-- Start SUPPLIED MATERIAL --

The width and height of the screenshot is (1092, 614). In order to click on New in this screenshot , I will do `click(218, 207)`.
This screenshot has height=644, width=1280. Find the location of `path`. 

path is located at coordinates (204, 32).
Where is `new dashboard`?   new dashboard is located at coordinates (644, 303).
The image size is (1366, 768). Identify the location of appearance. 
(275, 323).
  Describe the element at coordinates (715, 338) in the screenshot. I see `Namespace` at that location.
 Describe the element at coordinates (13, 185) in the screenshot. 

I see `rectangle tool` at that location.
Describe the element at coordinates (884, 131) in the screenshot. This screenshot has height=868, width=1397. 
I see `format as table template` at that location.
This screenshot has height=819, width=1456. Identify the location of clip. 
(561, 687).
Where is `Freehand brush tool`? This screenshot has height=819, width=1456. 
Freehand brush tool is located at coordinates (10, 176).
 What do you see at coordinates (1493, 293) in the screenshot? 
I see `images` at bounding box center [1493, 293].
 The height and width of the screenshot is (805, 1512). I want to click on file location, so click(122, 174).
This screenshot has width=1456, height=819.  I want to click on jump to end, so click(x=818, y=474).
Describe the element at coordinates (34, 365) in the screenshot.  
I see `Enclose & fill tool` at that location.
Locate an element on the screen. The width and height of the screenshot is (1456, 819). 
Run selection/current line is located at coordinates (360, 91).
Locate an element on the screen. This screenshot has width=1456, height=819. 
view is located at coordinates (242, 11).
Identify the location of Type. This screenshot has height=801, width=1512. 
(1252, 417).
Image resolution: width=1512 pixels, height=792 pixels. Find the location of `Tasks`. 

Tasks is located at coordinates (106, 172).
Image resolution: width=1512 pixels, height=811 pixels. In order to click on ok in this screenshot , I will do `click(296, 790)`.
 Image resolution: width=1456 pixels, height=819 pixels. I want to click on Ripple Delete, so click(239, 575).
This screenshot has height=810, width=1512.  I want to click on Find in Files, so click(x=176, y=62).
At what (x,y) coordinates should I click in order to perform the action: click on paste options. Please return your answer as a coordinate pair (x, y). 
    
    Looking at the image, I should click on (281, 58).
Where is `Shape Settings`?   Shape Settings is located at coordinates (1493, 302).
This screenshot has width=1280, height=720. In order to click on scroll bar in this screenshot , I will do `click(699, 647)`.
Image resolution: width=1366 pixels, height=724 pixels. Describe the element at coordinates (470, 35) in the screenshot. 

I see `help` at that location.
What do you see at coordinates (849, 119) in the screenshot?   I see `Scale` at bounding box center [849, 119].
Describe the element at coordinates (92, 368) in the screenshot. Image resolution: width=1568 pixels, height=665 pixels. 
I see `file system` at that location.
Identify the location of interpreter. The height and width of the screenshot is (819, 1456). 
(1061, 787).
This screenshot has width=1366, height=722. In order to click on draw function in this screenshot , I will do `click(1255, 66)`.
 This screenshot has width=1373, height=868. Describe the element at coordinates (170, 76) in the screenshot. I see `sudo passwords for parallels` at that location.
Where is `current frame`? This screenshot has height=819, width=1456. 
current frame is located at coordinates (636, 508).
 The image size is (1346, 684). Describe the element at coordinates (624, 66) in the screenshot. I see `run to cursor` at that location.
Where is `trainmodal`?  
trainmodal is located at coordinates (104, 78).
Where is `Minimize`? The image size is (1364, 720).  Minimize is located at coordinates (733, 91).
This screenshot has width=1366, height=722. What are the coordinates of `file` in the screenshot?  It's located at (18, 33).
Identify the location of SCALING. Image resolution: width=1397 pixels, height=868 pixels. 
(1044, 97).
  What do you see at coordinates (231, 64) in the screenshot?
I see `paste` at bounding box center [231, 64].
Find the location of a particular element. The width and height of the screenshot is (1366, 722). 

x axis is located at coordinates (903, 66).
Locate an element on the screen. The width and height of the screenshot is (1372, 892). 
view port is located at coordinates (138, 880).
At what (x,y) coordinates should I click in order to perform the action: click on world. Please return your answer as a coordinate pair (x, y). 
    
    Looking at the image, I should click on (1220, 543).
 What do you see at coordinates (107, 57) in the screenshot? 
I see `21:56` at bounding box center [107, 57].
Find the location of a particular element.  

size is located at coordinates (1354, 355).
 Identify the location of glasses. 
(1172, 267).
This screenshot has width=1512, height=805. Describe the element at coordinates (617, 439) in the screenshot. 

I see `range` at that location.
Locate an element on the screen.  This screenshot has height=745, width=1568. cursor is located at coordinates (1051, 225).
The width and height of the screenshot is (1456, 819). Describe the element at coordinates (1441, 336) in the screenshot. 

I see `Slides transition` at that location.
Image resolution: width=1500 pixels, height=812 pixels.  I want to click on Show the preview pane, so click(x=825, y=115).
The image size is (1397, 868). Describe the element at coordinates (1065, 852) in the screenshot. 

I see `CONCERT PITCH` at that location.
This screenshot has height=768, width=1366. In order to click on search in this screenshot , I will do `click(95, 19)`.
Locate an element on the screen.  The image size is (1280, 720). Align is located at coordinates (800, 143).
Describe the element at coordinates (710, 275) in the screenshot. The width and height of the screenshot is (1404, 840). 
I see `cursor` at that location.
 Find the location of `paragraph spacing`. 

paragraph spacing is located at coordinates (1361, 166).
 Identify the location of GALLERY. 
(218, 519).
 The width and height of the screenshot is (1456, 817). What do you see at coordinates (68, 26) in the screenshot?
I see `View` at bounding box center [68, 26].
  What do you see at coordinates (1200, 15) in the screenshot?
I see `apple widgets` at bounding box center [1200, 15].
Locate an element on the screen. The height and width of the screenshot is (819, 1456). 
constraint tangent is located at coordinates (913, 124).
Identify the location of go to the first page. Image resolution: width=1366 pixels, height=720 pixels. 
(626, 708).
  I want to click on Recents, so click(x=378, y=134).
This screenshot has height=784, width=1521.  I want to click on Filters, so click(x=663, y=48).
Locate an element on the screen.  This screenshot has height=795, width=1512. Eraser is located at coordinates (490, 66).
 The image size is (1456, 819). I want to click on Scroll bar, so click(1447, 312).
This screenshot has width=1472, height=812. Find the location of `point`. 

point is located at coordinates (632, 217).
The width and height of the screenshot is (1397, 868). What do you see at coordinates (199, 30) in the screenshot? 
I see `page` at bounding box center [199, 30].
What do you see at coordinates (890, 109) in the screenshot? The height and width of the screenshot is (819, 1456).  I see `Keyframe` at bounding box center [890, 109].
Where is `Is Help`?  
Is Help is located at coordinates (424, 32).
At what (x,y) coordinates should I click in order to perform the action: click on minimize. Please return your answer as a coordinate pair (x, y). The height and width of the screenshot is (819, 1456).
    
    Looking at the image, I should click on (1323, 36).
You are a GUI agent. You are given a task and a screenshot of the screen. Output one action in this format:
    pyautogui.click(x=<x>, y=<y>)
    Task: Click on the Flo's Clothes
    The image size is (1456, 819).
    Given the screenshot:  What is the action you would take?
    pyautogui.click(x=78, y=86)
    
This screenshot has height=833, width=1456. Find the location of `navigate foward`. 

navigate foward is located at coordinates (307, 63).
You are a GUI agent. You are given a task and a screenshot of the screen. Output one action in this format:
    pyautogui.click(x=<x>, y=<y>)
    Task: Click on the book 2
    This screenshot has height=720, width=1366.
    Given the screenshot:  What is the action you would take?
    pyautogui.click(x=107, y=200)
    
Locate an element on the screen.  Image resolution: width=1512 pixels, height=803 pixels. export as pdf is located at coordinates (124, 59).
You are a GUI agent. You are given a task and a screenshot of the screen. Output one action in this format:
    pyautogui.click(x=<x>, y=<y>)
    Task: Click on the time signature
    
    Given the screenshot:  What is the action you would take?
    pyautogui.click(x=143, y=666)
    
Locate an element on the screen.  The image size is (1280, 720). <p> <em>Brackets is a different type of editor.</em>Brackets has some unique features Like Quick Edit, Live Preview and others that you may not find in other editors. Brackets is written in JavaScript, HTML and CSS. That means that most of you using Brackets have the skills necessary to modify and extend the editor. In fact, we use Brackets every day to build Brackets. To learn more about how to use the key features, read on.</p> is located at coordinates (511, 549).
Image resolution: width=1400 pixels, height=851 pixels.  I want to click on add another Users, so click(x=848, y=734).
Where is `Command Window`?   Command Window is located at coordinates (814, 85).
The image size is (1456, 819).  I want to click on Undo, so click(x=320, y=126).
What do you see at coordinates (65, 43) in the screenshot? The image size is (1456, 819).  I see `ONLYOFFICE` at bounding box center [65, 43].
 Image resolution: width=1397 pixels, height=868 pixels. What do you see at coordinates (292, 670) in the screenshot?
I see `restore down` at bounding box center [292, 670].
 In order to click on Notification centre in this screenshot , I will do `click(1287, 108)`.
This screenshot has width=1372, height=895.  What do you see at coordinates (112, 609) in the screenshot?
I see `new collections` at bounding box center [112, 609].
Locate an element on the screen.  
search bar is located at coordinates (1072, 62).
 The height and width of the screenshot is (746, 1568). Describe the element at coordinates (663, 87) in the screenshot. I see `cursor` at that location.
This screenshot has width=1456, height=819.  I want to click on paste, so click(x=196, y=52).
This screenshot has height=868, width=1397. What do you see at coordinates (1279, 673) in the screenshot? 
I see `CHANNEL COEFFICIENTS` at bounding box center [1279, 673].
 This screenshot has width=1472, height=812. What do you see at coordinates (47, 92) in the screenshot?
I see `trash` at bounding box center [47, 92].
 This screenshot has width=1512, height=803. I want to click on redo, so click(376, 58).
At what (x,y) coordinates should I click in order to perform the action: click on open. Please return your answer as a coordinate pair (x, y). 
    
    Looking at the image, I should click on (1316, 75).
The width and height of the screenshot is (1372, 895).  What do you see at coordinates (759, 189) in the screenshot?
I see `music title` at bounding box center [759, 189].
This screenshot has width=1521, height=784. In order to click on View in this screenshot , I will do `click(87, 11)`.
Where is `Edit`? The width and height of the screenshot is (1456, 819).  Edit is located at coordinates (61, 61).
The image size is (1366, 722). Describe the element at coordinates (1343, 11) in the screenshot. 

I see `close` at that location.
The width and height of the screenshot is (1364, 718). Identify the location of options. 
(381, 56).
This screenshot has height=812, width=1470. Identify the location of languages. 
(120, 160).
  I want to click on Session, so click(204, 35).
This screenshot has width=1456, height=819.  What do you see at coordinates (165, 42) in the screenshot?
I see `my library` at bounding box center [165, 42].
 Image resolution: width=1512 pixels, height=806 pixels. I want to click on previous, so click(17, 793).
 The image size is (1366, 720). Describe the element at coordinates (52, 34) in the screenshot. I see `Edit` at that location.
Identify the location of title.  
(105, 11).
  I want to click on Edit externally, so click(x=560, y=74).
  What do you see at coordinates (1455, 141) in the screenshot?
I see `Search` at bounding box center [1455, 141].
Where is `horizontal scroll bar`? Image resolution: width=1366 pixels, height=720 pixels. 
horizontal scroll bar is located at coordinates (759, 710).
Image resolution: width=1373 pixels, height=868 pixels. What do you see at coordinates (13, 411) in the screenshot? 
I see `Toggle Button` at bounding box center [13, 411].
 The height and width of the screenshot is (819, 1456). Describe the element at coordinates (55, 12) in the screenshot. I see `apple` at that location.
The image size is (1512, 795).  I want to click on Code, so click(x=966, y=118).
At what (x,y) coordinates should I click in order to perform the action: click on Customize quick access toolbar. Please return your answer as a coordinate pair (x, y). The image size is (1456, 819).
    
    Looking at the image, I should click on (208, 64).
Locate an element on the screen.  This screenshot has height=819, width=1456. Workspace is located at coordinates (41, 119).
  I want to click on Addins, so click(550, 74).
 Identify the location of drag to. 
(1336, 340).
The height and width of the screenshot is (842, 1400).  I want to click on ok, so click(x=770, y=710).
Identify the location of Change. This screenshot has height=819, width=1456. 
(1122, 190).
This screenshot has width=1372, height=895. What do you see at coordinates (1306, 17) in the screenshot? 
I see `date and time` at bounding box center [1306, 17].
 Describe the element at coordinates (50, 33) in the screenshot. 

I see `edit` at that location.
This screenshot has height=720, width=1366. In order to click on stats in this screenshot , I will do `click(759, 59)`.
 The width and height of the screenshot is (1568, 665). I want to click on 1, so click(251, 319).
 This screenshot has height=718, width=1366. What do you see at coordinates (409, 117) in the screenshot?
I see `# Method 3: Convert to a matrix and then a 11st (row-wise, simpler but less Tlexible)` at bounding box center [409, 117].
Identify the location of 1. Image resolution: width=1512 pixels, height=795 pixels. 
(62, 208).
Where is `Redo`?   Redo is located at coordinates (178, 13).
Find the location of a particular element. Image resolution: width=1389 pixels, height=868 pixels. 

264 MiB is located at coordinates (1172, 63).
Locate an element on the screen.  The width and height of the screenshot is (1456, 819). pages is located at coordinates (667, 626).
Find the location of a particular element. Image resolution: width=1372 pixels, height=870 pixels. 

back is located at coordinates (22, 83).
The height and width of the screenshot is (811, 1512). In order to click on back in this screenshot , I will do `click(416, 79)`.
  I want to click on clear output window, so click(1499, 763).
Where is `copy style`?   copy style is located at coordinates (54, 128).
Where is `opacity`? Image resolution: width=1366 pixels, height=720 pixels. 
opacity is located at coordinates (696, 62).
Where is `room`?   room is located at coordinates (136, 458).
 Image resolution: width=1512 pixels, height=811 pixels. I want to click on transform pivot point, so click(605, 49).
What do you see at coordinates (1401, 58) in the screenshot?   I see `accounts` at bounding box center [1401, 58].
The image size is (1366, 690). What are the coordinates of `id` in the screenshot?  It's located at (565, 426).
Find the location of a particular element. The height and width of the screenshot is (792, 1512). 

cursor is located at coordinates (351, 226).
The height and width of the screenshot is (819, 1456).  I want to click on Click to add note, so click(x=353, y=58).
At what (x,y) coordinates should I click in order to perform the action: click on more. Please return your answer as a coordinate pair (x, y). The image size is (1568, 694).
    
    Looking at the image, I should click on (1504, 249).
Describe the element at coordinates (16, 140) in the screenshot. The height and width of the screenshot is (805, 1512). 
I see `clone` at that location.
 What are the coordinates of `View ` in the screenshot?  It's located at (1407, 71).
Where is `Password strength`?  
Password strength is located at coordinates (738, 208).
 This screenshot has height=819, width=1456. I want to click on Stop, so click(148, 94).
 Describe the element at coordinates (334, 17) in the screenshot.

-- End SUPPLIED MATERIAL --

Rewrite the data starting at the line containing "The width and height of the screenshot is (1397, 868)." and ending at the line containing "navigate foward is", substituting "maximize" for "minimize" and leaving everything else unchanged.

The width and height of the screenshot is (1397, 868). What do you see at coordinates (199, 30) in the screenshot? 
I see `page` at bounding box center [199, 30].
What do you see at coordinates (890, 109) in the screenshot? The height and width of the screenshot is (819, 1456).  I see `Keyframe` at bounding box center [890, 109].
Where is `Is Help`?  
Is Help is located at coordinates (424, 32).
At what (x,y) coordinates should I click in order to perform the action: click on maximize. Please return your answer as a coordinate pair (x, y). The height and width of the screenshot is (819, 1456).
    
    Looking at the image, I should click on (1323, 36).
You are a GUI agent. You are given a task and a screenshot of the screen. Output one action in this format:
    pyautogui.click(x=<x>, y=<y>)
    Task: Click on the Flo's Clothes
    The image size is (1456, 819).
    Given the screenshot:  What is the action you would take?
    pyautogui.click(x=78, y=86)
    
This screenshot has height=833, width=1456. Find the location of `navigate foward`. 

navigate foward is located at coordinates (307, 63).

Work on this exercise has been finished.